Published: Oct 23, 2011 02:00 AM
Modified: Oct 22, 2011 05:38 PM
I read with interest and some disbelief your editorial, "Bad behavior punished," in the Sunday's issue of the Eastern Wake News. The editorial attributes the result of the recent school board elections in several Wake County districts to "bad behavior" on the part of the majority of the board. As you explain it, "Voters expect a certain amount of decorum from their elected leaders and the new Republican majority set out from its first meeting to ram through its major priorities without giving an equal and fair opportunity for everyone to participate in the process."
Certainly, any fair observer who has followed even casually, the numerous and multiple hearings and open forums that the board has sponsored over the past year, would have seen something entirely different. The board gave ample opportunity for members and the general public to sound off and offer constructive suggestions, some of which have been incorporated into the present plan.

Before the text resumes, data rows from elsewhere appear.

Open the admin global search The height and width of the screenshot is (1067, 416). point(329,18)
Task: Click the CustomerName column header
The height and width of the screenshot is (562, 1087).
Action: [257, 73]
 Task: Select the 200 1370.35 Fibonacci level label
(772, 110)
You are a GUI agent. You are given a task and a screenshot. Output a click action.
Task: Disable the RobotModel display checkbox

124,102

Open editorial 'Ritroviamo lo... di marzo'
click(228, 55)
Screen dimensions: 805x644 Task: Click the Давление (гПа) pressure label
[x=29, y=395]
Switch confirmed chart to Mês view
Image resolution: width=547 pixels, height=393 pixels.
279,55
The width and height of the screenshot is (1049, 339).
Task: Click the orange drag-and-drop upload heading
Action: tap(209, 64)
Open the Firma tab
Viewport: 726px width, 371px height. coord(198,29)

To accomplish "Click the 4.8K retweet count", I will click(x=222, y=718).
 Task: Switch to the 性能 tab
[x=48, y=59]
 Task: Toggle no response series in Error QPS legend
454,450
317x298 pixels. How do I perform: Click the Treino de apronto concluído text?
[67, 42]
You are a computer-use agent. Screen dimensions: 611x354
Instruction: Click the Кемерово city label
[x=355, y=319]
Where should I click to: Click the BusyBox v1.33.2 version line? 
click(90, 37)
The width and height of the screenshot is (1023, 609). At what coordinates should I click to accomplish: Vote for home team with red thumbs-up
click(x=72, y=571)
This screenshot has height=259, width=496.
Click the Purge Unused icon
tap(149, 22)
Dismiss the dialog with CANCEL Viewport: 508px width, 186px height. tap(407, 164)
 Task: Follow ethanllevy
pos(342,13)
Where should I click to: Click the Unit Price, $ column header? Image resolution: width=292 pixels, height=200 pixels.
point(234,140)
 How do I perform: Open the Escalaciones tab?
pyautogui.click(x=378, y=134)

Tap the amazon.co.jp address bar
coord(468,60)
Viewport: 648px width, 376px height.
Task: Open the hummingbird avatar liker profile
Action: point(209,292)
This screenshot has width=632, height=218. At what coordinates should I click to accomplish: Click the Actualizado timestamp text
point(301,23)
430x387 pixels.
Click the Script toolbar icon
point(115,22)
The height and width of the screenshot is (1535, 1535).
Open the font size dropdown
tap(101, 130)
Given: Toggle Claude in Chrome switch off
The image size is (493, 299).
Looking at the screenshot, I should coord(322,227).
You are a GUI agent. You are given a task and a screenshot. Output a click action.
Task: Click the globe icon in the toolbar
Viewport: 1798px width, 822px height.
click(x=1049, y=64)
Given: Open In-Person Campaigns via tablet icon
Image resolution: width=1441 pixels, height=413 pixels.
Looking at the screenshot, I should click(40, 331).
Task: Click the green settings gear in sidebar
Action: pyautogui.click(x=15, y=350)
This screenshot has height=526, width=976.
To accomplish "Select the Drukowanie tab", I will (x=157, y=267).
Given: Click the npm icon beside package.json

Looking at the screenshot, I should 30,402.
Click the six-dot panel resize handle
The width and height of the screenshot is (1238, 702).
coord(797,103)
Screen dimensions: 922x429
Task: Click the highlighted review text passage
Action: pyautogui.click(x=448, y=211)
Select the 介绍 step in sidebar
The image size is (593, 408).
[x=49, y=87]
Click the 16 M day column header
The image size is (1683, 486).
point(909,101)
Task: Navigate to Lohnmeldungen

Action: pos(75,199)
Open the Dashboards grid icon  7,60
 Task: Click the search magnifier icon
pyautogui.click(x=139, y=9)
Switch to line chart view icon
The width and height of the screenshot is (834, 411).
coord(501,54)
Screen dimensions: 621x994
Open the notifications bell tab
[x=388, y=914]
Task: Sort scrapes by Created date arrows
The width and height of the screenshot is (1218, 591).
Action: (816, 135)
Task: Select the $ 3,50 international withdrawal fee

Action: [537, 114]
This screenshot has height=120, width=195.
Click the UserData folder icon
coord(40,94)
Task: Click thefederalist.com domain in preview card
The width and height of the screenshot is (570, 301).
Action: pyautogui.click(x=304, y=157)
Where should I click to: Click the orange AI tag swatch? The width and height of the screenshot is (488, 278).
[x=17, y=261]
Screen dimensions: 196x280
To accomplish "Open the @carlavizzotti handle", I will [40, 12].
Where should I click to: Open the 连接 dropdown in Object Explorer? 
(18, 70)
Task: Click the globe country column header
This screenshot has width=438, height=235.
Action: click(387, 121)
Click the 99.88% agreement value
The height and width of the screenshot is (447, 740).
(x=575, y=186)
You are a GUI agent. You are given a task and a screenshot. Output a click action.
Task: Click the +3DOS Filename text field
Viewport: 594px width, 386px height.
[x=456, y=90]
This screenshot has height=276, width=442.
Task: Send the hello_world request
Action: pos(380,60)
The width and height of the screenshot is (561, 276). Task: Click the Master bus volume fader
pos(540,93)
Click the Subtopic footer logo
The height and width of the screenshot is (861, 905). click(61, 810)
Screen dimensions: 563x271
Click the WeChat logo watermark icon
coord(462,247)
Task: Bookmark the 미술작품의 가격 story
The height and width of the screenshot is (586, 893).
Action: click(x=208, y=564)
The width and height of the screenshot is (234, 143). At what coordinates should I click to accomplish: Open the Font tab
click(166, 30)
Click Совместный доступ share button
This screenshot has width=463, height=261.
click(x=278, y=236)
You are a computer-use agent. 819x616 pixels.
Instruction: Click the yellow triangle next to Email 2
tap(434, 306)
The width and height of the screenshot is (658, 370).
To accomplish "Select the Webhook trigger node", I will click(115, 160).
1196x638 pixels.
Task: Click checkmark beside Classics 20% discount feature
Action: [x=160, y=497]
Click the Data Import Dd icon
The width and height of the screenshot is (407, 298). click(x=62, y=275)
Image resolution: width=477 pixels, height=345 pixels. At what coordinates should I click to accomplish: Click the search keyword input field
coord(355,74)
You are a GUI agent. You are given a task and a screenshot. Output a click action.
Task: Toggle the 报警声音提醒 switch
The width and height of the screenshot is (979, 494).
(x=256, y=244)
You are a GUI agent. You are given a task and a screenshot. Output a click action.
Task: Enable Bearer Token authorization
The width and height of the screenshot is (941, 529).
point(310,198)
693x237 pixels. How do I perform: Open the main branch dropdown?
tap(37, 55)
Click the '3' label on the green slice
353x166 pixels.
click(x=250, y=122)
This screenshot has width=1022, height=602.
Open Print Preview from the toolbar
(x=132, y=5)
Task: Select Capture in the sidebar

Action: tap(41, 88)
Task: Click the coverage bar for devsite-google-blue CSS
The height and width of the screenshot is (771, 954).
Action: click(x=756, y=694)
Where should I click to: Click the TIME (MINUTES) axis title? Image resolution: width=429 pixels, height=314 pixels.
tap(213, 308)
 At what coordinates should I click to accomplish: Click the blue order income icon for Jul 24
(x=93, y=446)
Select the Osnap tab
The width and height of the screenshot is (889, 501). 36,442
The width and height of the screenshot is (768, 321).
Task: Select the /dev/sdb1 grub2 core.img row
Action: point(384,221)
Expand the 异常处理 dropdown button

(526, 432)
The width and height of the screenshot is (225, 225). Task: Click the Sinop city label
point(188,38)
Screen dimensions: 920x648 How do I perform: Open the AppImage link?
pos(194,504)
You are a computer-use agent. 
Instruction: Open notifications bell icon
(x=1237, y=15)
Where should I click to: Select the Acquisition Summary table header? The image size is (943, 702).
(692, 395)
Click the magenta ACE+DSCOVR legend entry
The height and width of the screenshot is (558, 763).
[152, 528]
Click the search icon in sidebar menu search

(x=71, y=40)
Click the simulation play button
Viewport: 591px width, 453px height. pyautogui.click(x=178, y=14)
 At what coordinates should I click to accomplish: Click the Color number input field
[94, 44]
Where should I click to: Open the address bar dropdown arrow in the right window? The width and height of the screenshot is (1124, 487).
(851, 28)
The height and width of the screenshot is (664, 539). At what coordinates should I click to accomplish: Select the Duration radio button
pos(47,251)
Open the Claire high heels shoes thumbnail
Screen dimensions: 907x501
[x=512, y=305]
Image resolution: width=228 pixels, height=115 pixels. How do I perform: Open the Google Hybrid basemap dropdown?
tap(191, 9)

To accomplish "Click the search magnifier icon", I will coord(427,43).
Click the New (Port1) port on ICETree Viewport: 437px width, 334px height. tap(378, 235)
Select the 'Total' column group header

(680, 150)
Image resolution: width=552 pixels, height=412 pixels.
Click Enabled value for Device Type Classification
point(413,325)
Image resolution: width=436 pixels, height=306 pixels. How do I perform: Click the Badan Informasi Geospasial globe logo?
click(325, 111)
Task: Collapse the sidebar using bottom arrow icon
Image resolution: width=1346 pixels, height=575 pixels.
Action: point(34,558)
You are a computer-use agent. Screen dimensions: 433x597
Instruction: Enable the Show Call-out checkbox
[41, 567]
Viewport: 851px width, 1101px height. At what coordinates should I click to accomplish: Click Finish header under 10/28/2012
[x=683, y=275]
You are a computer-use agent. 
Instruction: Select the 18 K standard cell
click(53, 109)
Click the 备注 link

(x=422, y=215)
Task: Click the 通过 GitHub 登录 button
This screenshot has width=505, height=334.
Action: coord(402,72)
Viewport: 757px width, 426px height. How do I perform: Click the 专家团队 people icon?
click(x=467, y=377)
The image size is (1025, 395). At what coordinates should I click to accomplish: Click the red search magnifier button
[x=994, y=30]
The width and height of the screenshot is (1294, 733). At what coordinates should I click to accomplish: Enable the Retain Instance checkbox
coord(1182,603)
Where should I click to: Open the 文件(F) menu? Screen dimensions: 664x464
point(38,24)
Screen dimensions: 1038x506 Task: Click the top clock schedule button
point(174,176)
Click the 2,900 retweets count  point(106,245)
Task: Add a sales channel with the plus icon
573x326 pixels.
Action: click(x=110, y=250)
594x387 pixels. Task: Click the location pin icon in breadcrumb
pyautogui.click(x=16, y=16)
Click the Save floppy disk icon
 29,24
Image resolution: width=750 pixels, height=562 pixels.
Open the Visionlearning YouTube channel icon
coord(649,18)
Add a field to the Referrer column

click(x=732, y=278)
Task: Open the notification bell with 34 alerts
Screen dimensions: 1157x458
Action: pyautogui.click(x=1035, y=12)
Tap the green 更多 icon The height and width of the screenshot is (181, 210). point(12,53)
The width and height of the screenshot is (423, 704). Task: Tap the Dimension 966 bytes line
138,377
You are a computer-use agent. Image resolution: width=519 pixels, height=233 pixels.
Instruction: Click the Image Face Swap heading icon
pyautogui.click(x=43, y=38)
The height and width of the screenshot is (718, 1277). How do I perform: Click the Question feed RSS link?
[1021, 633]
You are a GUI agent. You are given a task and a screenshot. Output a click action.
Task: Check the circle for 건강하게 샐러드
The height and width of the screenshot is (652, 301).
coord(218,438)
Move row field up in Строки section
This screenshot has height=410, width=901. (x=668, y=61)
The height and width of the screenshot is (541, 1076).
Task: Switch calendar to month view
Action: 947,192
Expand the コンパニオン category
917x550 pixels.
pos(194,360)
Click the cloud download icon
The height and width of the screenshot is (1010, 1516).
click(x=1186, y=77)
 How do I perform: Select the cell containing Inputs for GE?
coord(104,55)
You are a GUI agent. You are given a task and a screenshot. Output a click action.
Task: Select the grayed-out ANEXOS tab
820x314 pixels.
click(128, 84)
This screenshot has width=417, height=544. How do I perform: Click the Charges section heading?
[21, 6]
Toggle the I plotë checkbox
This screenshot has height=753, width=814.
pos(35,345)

The only lack of decorum was the rowdy and unruly neo-Marxist New Left protesters who repeatedly interrupted and shouted down the duly elected board members who were examining ways to return the control of our children's education to the parents, where it belongs.
But then this has been and continues to be the response of those minions and attack troops for the managerial and elitist New Leftist education bureaucrats, who for nearly 20 years have believed that they had some God-given right to run roughshod over the wishes of Wake County parents.
It is true that three of the four seats occupied by opponents of neighborhood schools have remained in the hands of those generally opposed to that policy. It is also true that the chair of the board was defeated, although the margin was quite close. But the unfortunate fact that both Democratic and Republican parties have gotten deeply involved, and that voter turnout was only about one in seven registered voters, leads me to think that better political organization and get-out-the-vote efforts had more to do with the result than real parental concerns.
The real issue for Wake County voters is whether they will trust their children to those educational elites who wish to use their children as pawns in a giant continuing experiment of social engineering; or, whether they will once again assert their God-given right to insist on genuine education and parental control.
Without the outside pressure groups, I think the parents and families in Wake County would choose traditional education over social engineering every time.